Written tasks
[A] Copy the passage from the post about replanting a cleared pine site, starting with "Also in an area" and going on through "would be appreciated.", and swap "relevant authorities" for "local officials".
[B] Express the lines of the records, starting with the line with "Given: Click the Generate Invoice button" and going on through the line with "Looking at the", as a Markdown table with columns Row and Line. Number each line and skip any blank ones.

If an area of pines were cleared from a site on ancient woodland what would be the best way to replant with native plants? There will be quite a deep layer of acidic pine needles for example so is it better to leave nature to take her course or to try and help?

For example - I could try and clear some areas, leave the area alone, or try and replant myself.

If I chose to replant would it be best to take seeds or seedling from the area to plant or would it be acceptable to buy in plants and seeds from a reliable source to try and encourage something different to the area?

Also in an area of diverse woodland would it be acceptable to introduce other native plants? I'm only referring to areas that would be owned by whoever is introducing the plants and if there were any areas covered by any special laws I would speak to the relevant authorities.

Any thoughts would be appreciated.

thos



Joined: 08 Mar 2005
Posts: 1137
Location: Jauche, Duchy of Brabant (Bourgogne-ci) and Charolles, Duchy of Burgundy (Bourgogne-ça)

Task data
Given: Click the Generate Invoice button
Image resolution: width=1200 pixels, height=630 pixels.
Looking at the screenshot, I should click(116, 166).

---

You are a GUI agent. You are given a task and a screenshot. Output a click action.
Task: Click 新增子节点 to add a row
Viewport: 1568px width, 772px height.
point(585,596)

...

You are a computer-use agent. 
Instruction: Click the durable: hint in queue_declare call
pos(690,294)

Worked solutions
[A]
Also in an area of diverse woodland would it be acceptable to introduce other native plants? I'm only referring to areas that would be owned by whoever is introducing the plants and if there were any areas covered by any special laws I would speak to the local officials.

Any thoughts would be appreciated.

[B]
| Row | Line |
|---|---|
| 1 | Given: Click the Generate Invoice button |
| 2 | Image resolution: width=1200 pixels, height=630 pixels. |
| 3 | Looking at the screenshot, I should click(116, 166). |